▸ Exercise
Only lines that contain the string "screenshot" should be returned from the material below.

▸ Exercise data
=======

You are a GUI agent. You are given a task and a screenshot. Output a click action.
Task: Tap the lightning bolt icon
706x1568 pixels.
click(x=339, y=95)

=======

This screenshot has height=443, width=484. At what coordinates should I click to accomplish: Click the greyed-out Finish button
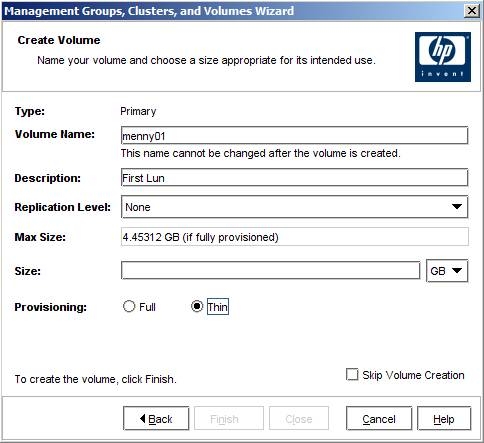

=======

▸ Task solution
You are a GUI agent. You are given a task and a screenshot. Output a click action.
This screenshot has height=443, width=484. At what coordinates should I click to accomplish: Click the greyed-out Finish button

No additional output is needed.